## WHAT YOU WILL DO
In the entries that follow, find the line containing "Select the 3.6 star Riverside location card" and the line containing "Click the black heel tab of the large sneaker", then retype exactly the lines from the first through the second, pictures excluded.

## MATERIAL FOR THIS TASK
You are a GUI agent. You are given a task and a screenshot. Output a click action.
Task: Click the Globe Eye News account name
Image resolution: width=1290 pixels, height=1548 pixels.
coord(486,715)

--

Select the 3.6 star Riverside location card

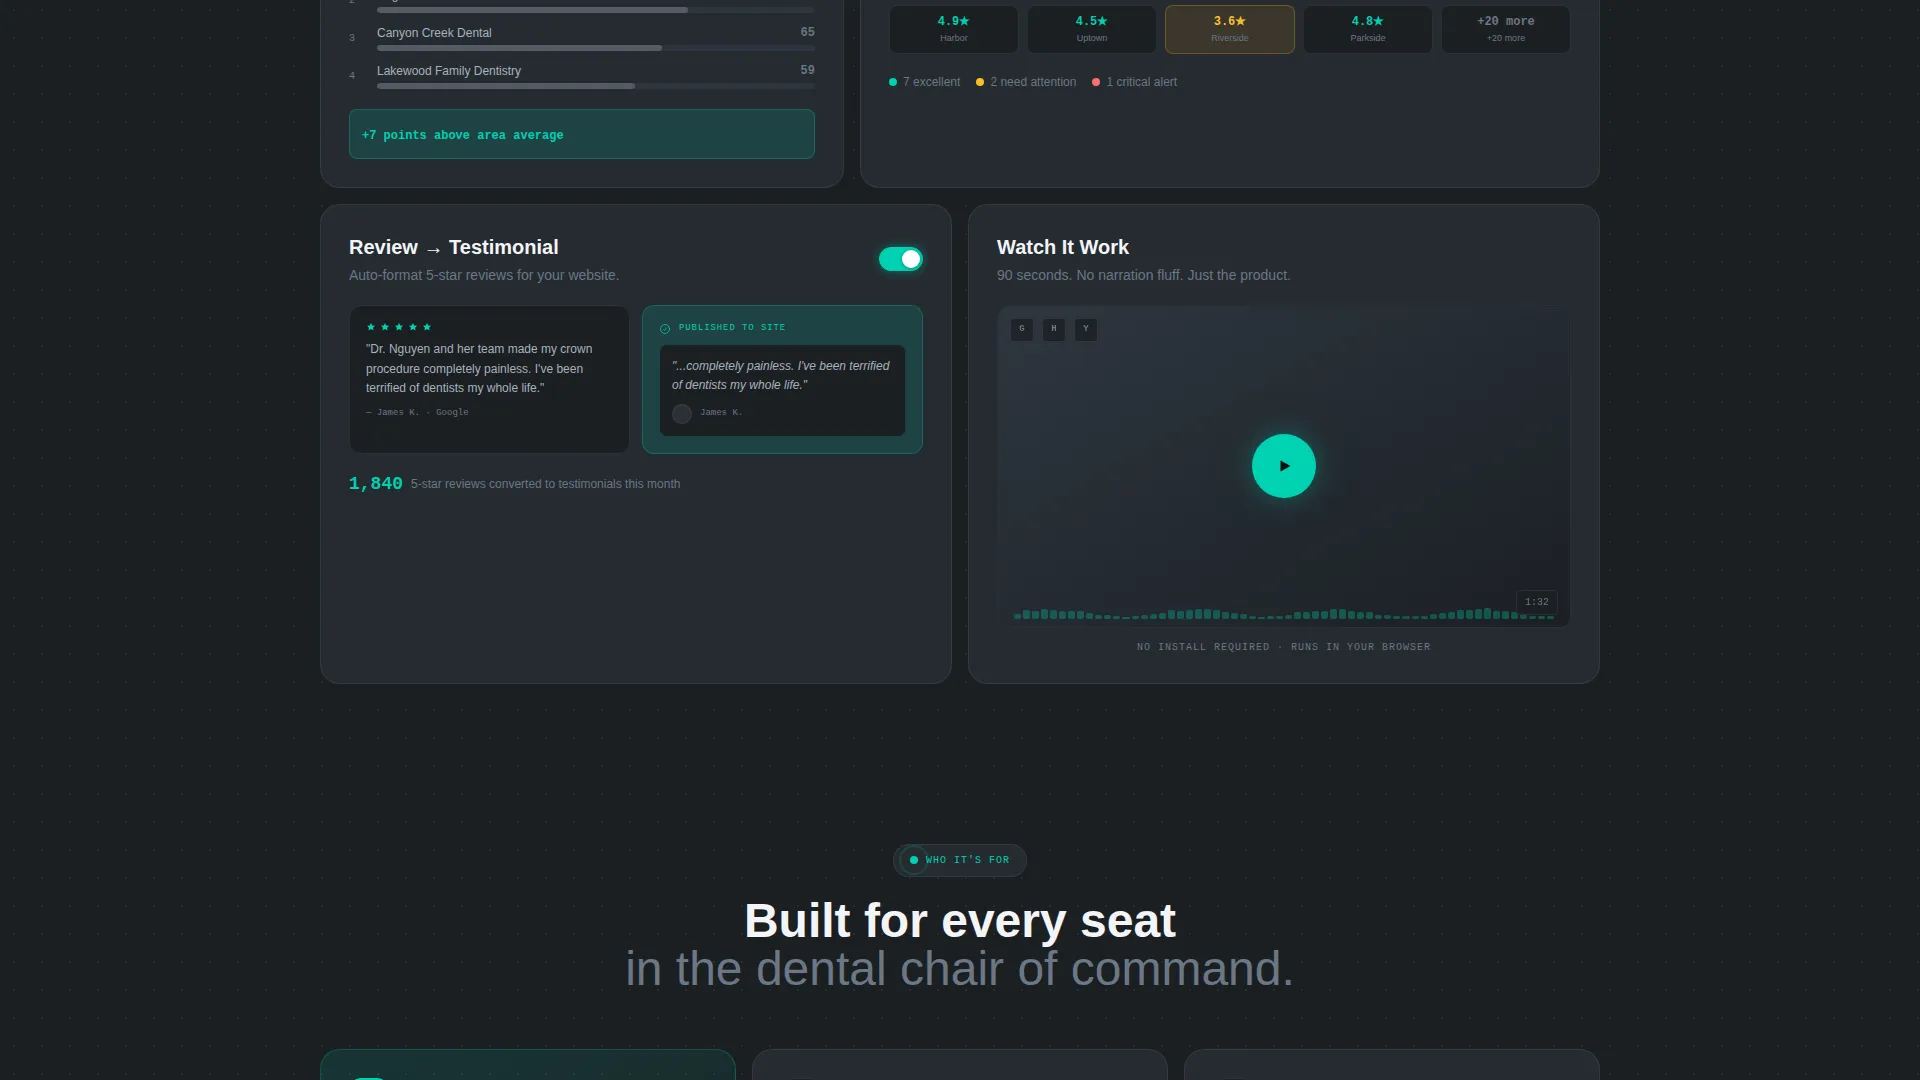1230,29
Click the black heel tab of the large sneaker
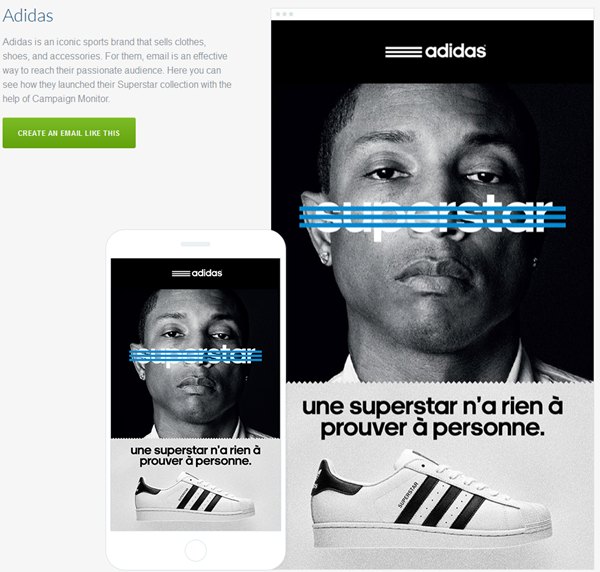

## RESPONSE
Select the 3.6 star Riverside location card

1230,29
Click the black heel tab of the large sneaker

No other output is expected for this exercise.